Providing new regularization algorithms is not straightforward for it often needs the knowledge of a specialist in the problem. Deep learning by itself is already an area of research that demands plenty of work when some improvements are required. This section provides some discussion about the outcomes obtained in the previous section.

6.1 Lack of Label Regularization Methods

Achieving the best results using a neural network is always desired, and regularization methods should be encouraged in most cases, as far as it does not break the semantics of the dataset. The label can be considered safe to test for multi-class classification, regardless of the application domain. The output is often hot-encoded, so there are few possibilities to harm or lose semantics.

This work is about a regularization method for Convolutional Neural Networks. It is fair and easy to compare with other algorithms because it follows the same evaluation protocol. However, more techniques rather than TSLA are desired to perform a better and direct comparison.

6.2 Lack of Comparison for General-Purpose Applications

There might be a bias toward creating deep learning regularization algorithms only for the image classification task.
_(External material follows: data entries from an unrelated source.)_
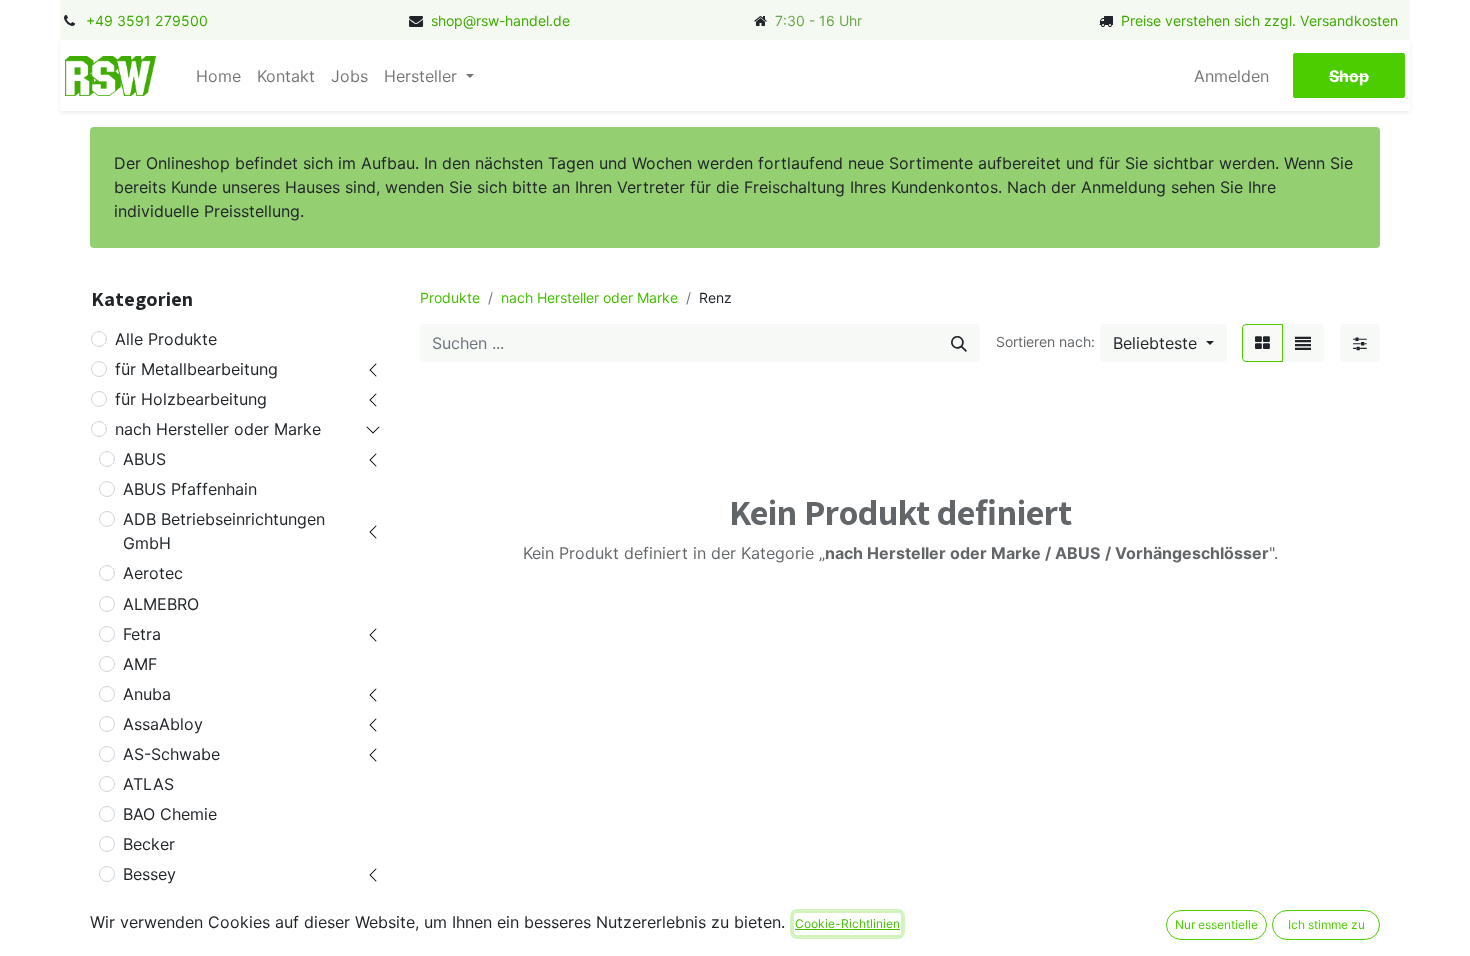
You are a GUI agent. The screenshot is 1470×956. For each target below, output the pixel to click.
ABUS (144, 459)
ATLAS (148, 784)
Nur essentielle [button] (1216, 924)
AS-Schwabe (171, 754)
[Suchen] (959, 343)
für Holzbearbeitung (191, 399)
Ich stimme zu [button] (1326, 924)
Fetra (142, 634)
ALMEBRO (161, 604)
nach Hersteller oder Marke (218, 429)
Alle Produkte (166, 339)
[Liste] (1303, 343)
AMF (140, 664)
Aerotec (153, 573)
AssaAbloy (163, 724)
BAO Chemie (170, 814)
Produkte (450, 297)
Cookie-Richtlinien (847, 923)
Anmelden (1231, 76)
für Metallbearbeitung (196, 369)
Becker (149, 844)
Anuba (147, 694)
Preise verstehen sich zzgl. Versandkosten (1259, 20)
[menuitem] (218, 76)
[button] (1163, 343)
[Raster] (1262, 343)
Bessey (149, 874)
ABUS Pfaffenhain (190, 489)
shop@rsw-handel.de (500, 20)
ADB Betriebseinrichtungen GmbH (224, 531)
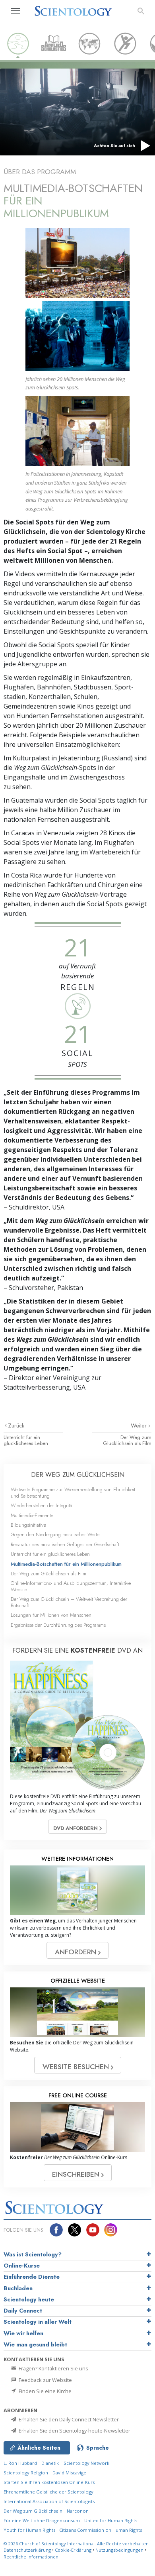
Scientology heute (29, 2299)
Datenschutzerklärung (27, 2550)
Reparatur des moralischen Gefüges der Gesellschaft (65, 1544)
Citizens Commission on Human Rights (100, 2530)
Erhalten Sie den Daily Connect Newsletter (68, 2419)
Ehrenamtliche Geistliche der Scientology (48, 2492)
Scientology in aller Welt (38, 2322)
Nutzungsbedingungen (119, 2550)
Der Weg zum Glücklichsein (33, 2511)
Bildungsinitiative (28, 1525)
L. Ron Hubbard (20, 2463)
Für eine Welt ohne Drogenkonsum (42, 2520)
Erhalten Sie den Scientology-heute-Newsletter (73, 2430)
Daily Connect (23, 2311)
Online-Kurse (22, 2266)
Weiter (139, 1425)
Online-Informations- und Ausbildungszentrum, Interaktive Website (71, 1586)
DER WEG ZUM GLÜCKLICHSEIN (77, 1474)
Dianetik (50, 2463)
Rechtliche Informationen (31, 2557)
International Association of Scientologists (49, 2501)
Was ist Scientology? (33, 2254)
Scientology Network (86, 2463)
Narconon (78, 2511)
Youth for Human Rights (30, 2530)
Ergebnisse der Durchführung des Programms (58, 1625)
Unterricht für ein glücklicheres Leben (26, 1440)
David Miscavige (69, 2473)
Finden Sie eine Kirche (44, 2391)
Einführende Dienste (32, 2277)
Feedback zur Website (44, 2380)
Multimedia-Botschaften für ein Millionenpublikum (66, 1564)
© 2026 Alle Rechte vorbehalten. (77, 2544)
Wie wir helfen (23, 2333)
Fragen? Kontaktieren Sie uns (52, 2368)
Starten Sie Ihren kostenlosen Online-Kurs (49, 2482)
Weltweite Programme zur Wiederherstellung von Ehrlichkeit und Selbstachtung (73, 1492)
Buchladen (18, 2288)
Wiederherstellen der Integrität (42, 1505)
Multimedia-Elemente (32, 1515)
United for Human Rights (110, 2520)
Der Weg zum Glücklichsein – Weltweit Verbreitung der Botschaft (69, 1602)
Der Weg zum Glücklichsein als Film (127, 1440)
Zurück (16, 1425)
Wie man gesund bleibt (35, 2344)
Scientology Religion (26, 2473)
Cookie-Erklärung (73, 2550)
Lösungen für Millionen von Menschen (51, 1615)
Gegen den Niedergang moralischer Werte (55, 1534)
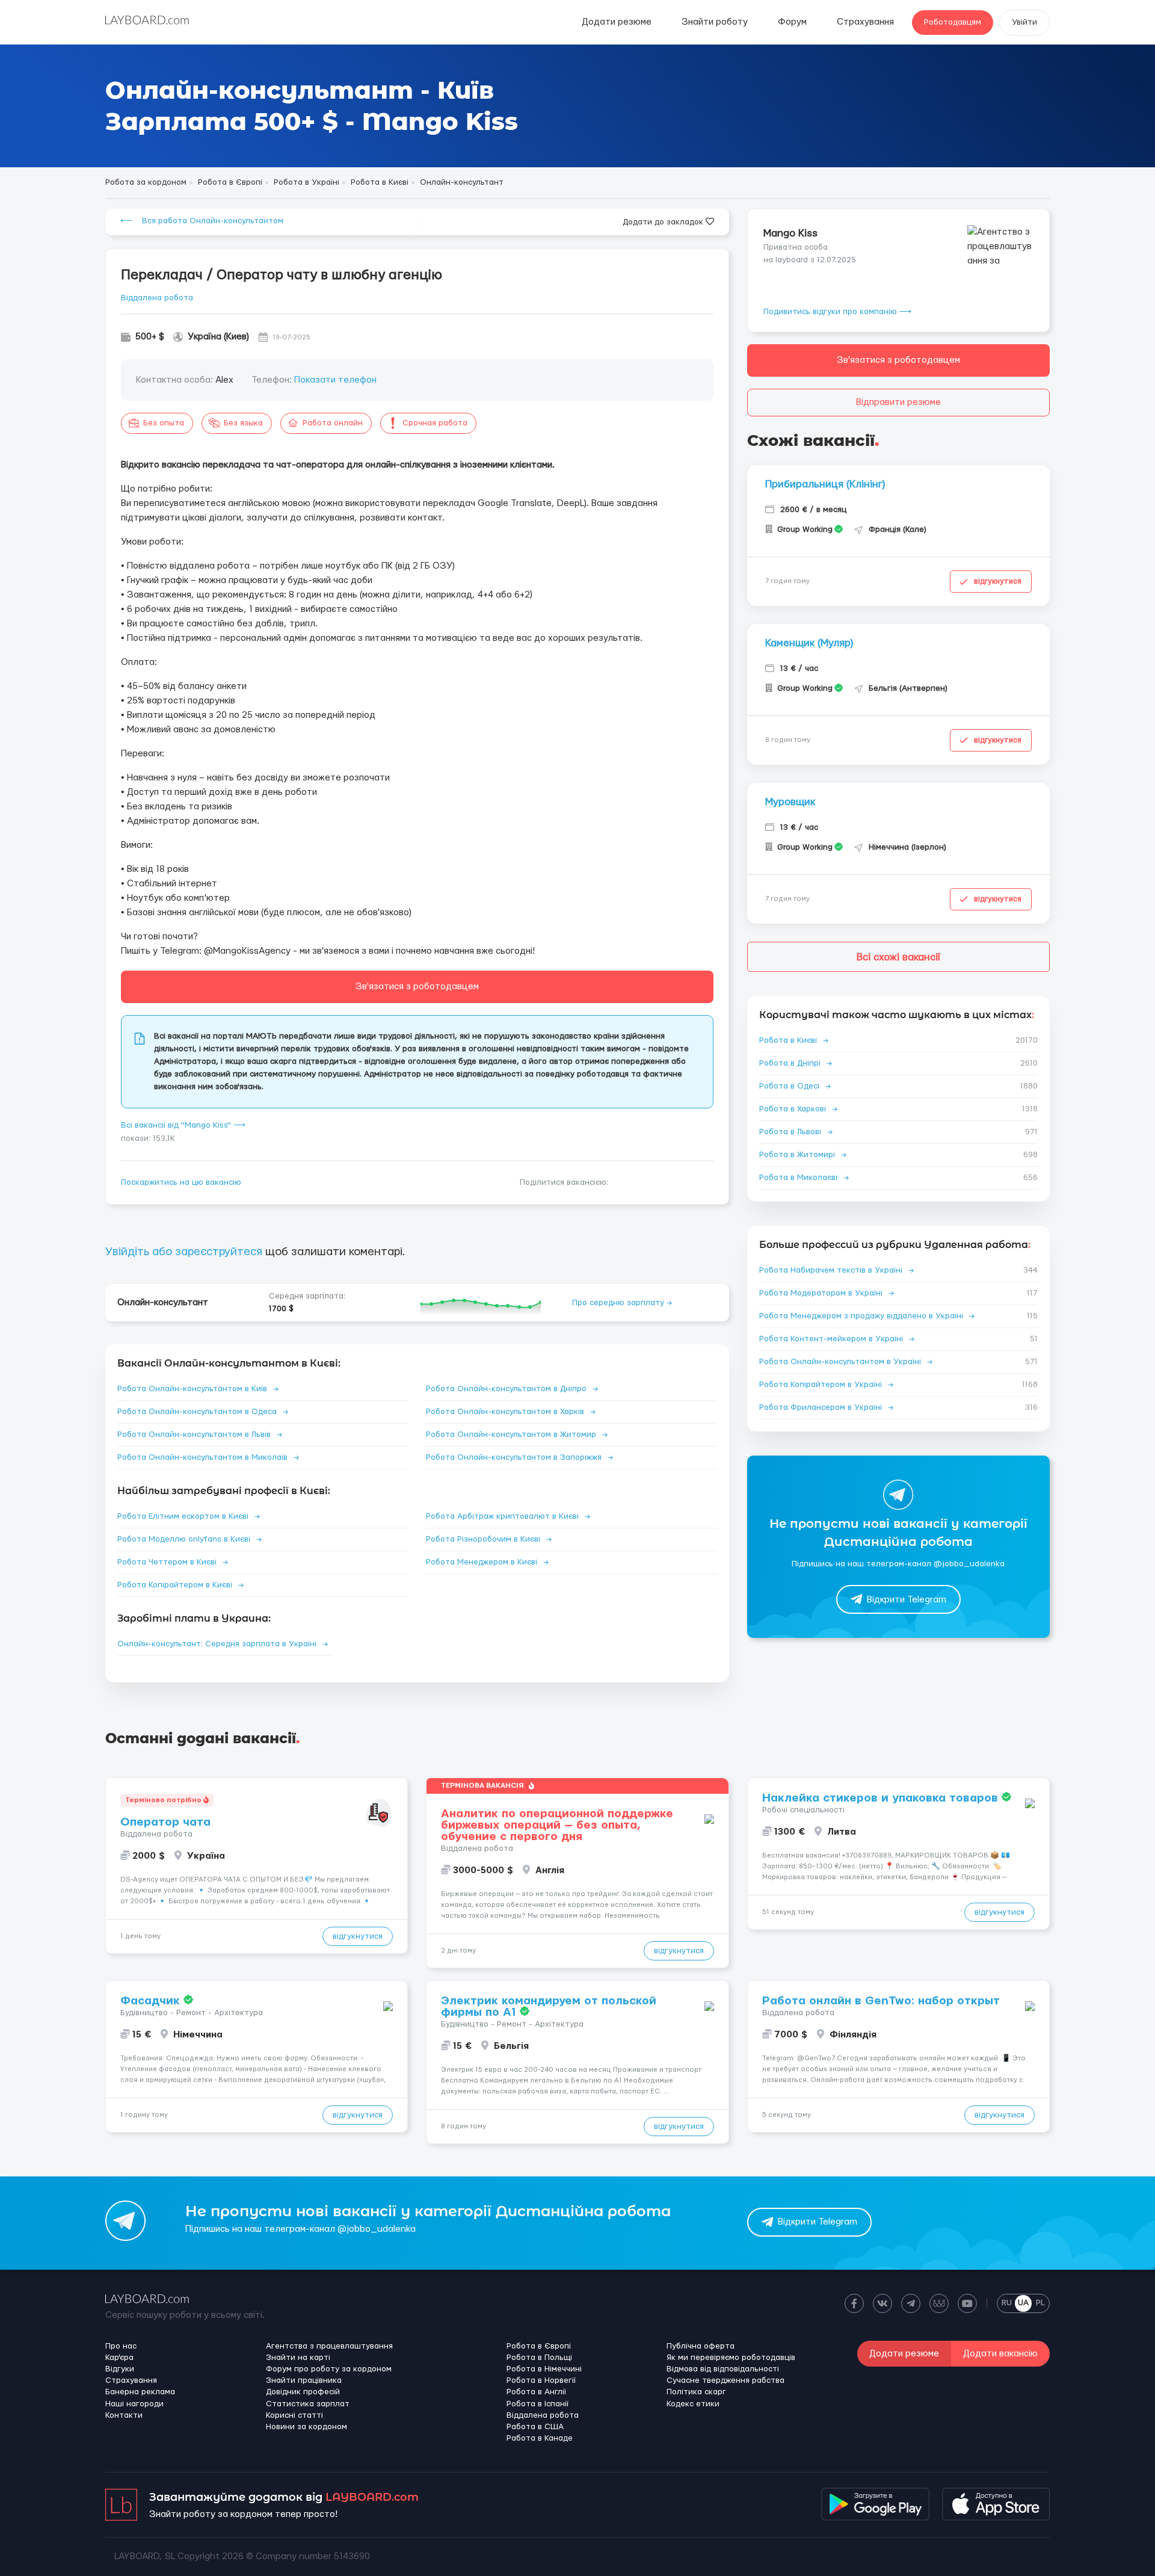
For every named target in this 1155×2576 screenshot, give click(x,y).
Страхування (865, 21)
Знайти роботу (715, 21)
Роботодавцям (952, 22)
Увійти (1024, 22)
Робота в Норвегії (541, 2380)
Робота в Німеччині (544, 2369)
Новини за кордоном (306, 2427)
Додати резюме (616, 21)
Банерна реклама (140, 2392)
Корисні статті (294, 2415)
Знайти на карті (298, 2357)
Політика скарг (696, 2392)
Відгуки (119, 2369)
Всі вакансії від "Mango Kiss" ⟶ (183, 1125)
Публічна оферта (701, 2346)
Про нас (121, 2346)
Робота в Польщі (539, 2357)
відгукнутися (997, 581)
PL (1040, 2303)
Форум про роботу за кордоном (329, 2369)
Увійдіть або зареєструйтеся (183, 1252)
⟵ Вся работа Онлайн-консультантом (201, 221)
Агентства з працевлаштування (329, 2346)
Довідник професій (303, 2392)
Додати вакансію (1000, 2353)
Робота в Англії (536, 2392)
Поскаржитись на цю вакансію (181, 1182)
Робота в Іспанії (537, 2404)
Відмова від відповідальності (723, 2369)
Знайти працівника (304, 2380)
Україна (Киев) (218, 336)
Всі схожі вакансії (898, 957)
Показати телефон (335, 380)
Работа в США (535, 2427)
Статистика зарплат (308, 2404)
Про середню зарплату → (622, 1303)
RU (1007, 2303)
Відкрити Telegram (906, 1599)
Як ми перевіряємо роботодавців (731, 2357)
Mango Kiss (790, 233)
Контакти (124, 2415)
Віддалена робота (157, 298)
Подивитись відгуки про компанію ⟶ (837, 311)
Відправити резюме (898, 402)
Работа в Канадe (540, 2438)
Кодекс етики (693, 2404)
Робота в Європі (539, 2346)
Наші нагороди (134, 2404)
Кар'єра (119, 2357)
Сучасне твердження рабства (725, 2380)
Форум (792, 21)
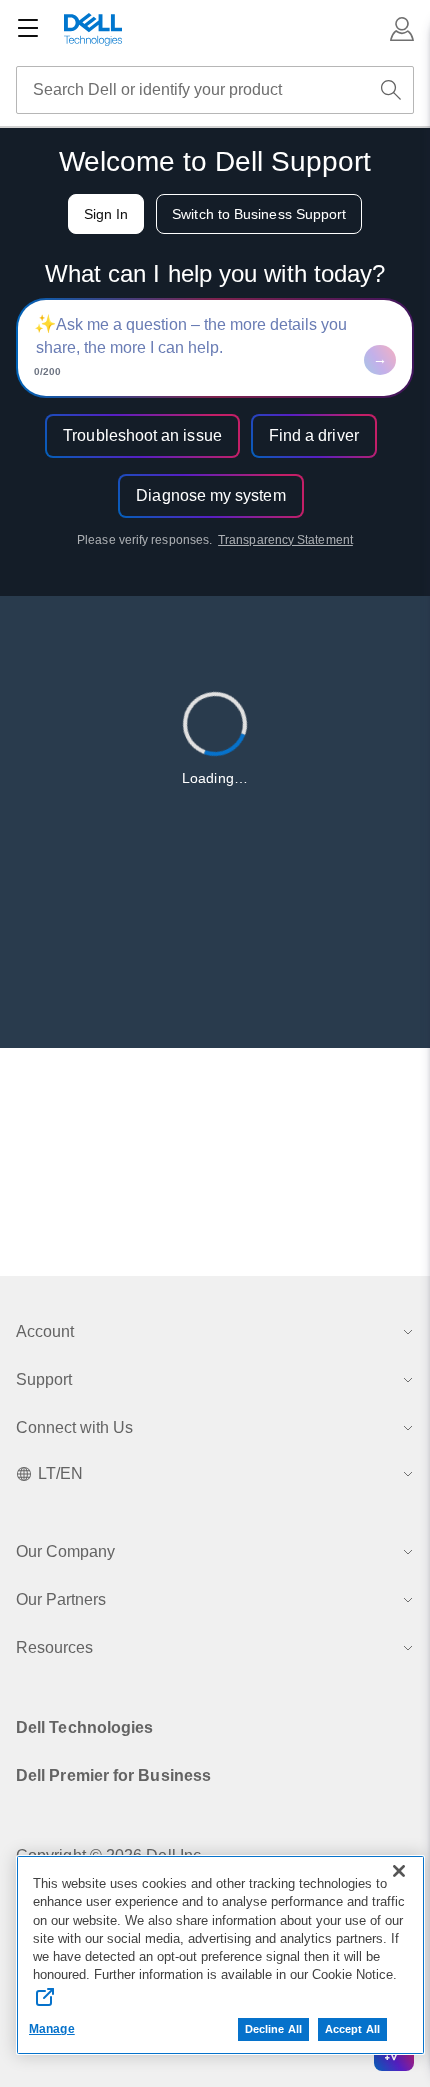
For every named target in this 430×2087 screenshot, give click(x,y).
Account (45, 1331)
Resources (54, 1647)
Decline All (273, 2029)
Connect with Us (74, 1427)
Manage (52, 2029)
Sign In (106, 214)
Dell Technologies (84, 1727)
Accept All (352, 2029)
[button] (402, 29)
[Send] (380, 360)
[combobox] (215, 90)
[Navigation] (28, 29)
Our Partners (61, 1599)
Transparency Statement (285, 540)
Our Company (65, 1551)
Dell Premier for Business (113, 1775)
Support (44, 1379)
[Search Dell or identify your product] (391, 90)
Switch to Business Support (259, 214)
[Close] (399, 1871)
We could find several regularization methods [5, 18, 30, 31] for comparison purposes; however, we found only one for directly comparing in the context of image super-resolution [29]. Besides, as far as we are aware, no other in-depth study compared regularization techniques for image reconstruction.

The scarcity of works that aimed to compare regularization techniques in problems other than image classification is worrying. Indeed, we found some works [17, 29] that also complain about this scarcity of research on regularization algorithms in more problems. We encourage the researchers to develop new methods for other image processing problems, for there might be a promising area of research.

7 Conclusions and Future Works

We presented the RLS technique for label-level regularization concerning convolutional neural networks. Our results demonstrate that it can outperform other techniques when applied to different image processing problems. As such, we tackle not only the enhancement of neural networks but the problem of generalizing regularization algorithms, complained by [17]. RLS can be combined with other techniques and be used within any backbone.

We intend to apply RLS to other problems in future works, such as natural processing language processing. Another intent is to check if there are random distributions that can improve our current results.